Sr Angela Murphy recently joined Jesuit Refugee Service (JRS) staff and volunteers who gathered for their Annual General Meeting in Lisbon to discuss how to provide better protection to urban refugees. Here she reports on the experience:
“Working with urban refugees was the theme to JRS Europe’s Annual General Meeting (AGM), held from 10-13 October in Lisbon. The gathering was hosted by JRS Portugal who nearly exclusively works with migrants and refugees in cities.
The participants at the meeting were from many different countries yet each country had a sense of mission of finding God in all things which was evident when we attended workshops and visited the local JRS office. The workshop I attended was: Mental Health for the most vulnerable.
Many people are well before they leave their own country but after 6 months or so they may experience symptoms of stress. They suffer because they want to live. They may have been trafficked, experience loss of family, detention, finding themselves destitute experience an attitude of hostility towards them, are unable to find a safe space, suffer a lack of hygiene conditions if they are sleeping on the street with no support system – all these factors mitigate against their physical, social, spiritual and mental well-being. These people may present themselves with specific health problems.
We discussed the need to raise awareness in other professions to the different set of vulnerable dynamics these people suffer from. They have been made sick by the circumstances in which they find themselves. The urban refugee comes with a sense of hope yet this is often shattered when they don’t get leave to stay.
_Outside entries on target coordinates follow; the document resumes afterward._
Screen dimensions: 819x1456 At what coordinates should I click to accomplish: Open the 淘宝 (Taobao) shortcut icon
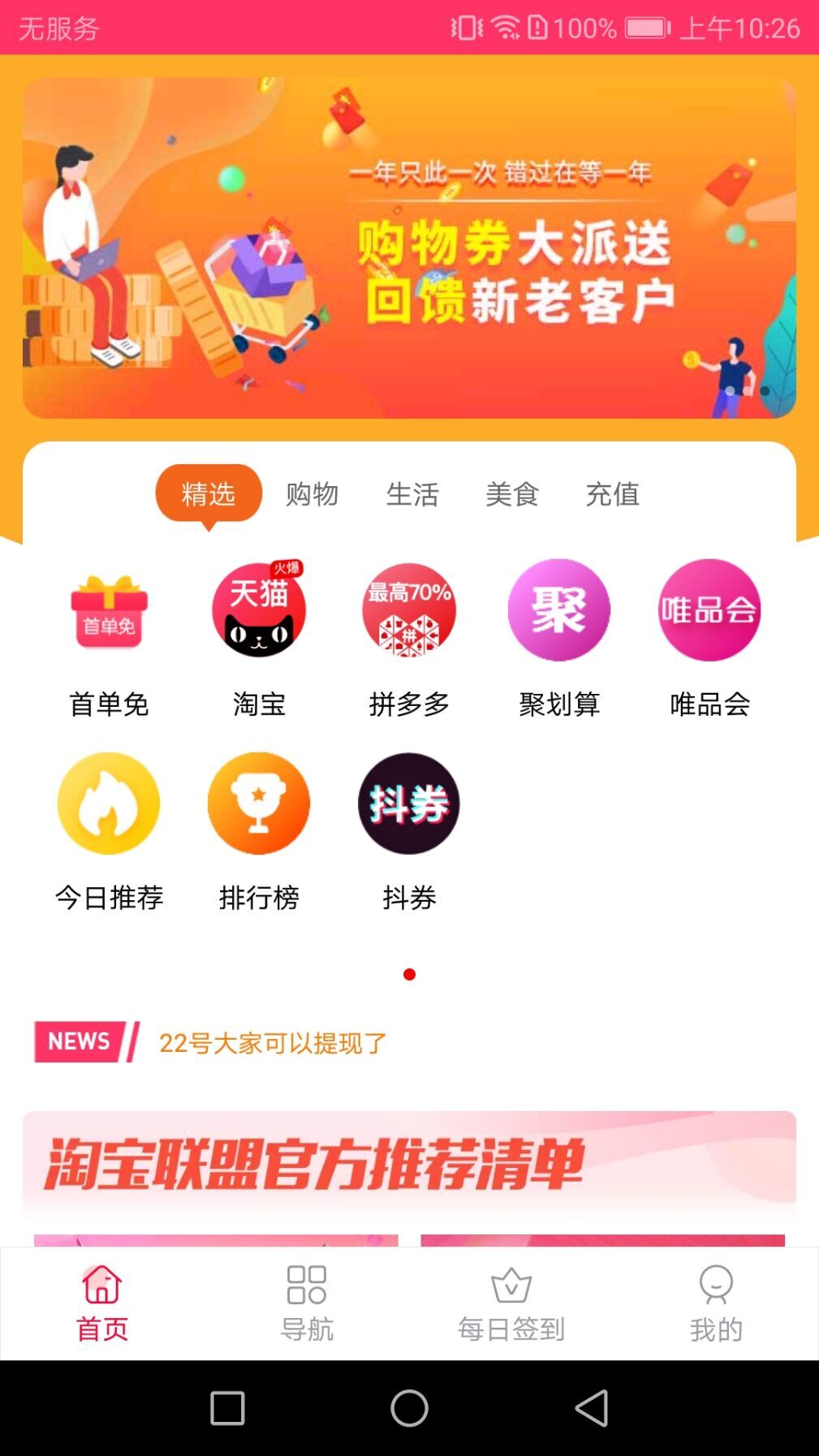click(x=258, y=610)
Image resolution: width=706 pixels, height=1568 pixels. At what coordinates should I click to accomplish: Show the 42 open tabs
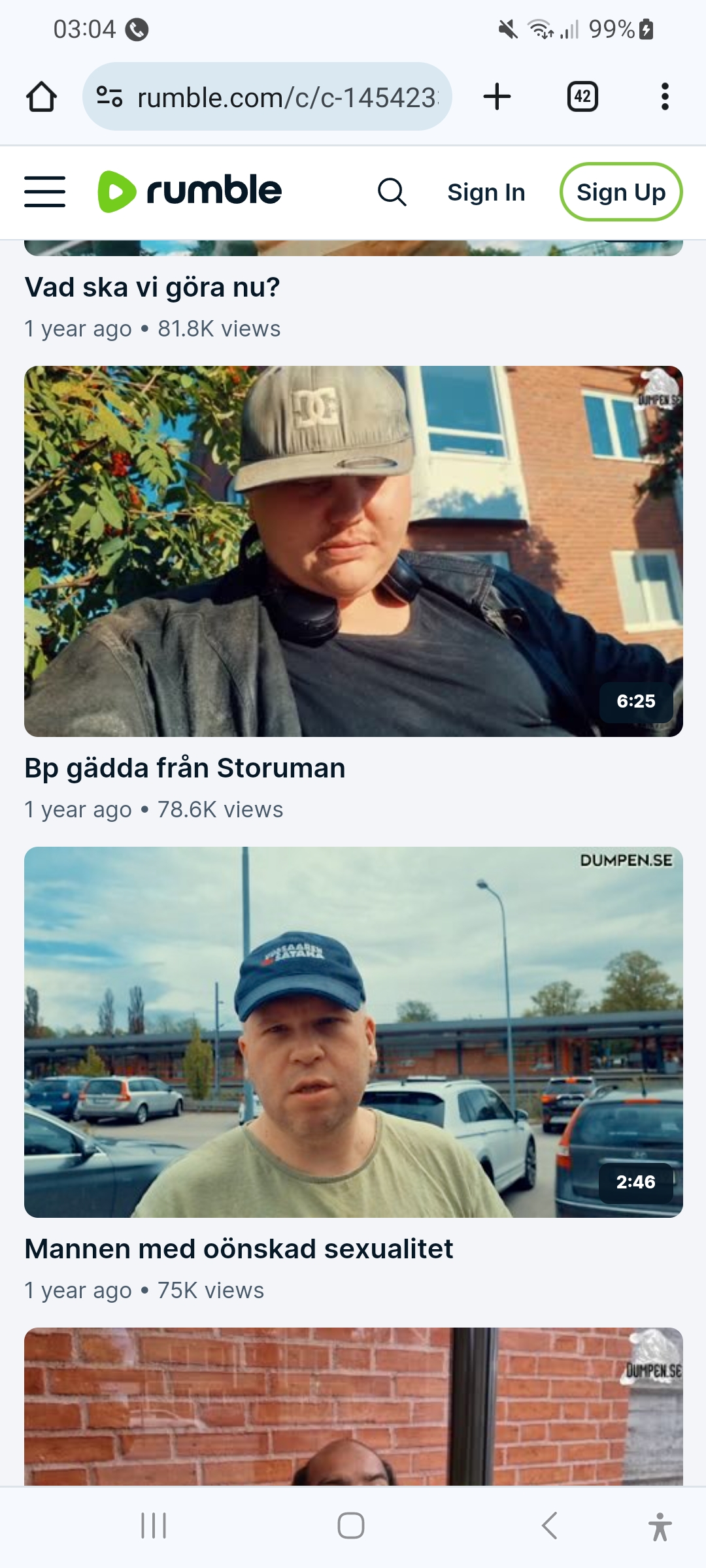pos(582,97)
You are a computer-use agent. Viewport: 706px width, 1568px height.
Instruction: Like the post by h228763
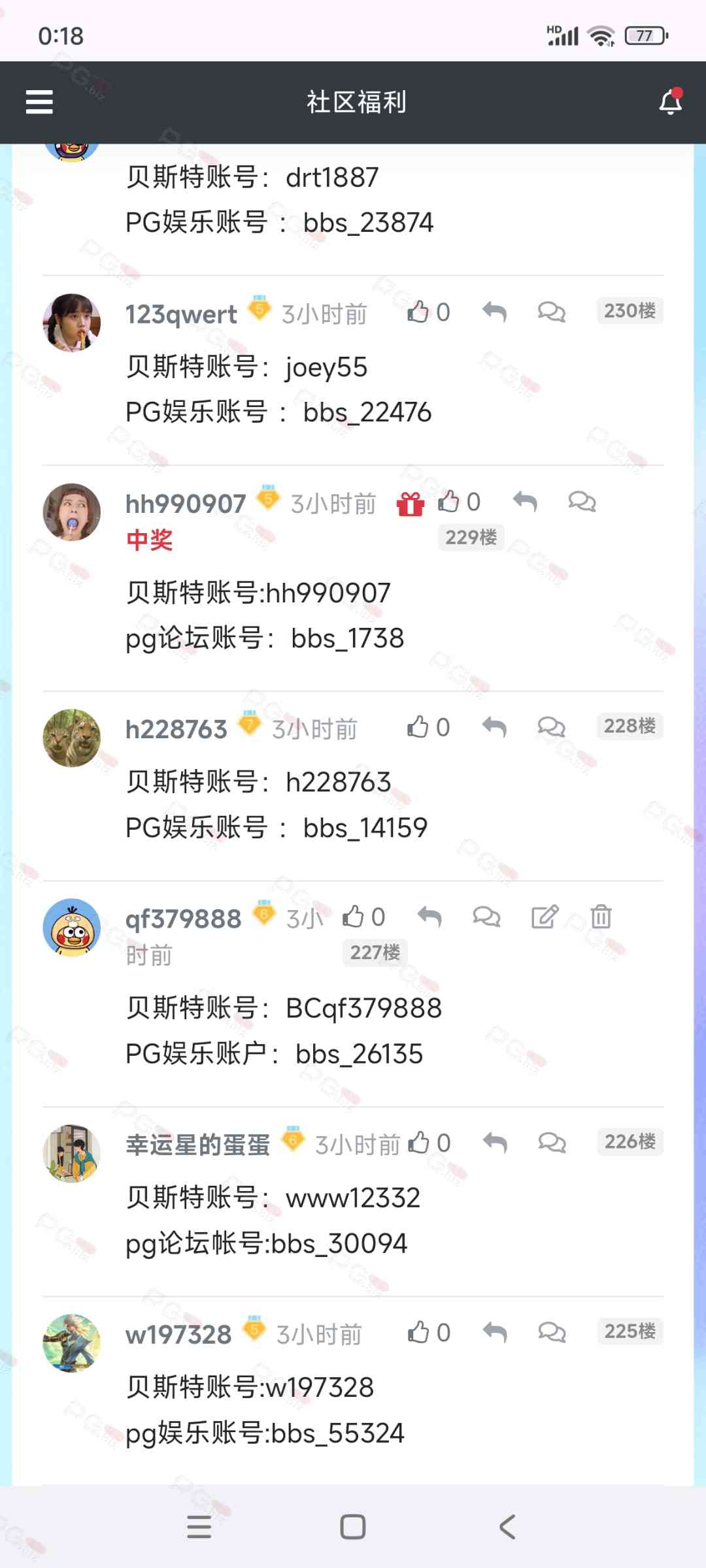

Their goals are shattered; human beings need to be able to control the present. They have a need for understanding.
To give the urban refugee a voice JRS can help break some of the misunderstandings and mistrust. In caring for the person as a whole JRS can accompany, empower, give them time, we may not be able to change everything but we can help people to take a risk and look forward, looking at things through a new Prism. We can network with schools, begin to change the vision of society, increase networking in the Churches to which the urban refugees belong, lobby local governments, encourage new approaches to hospitality and make good use of the media. Get the urban refugee to speak about their lives in schools, train teachers to teach students that the urban refugee has a right to welcome and respect and they can positively contribute to their host communities. Humankind is one big family and we need to be open in our hospitality to our brothers and sisters”.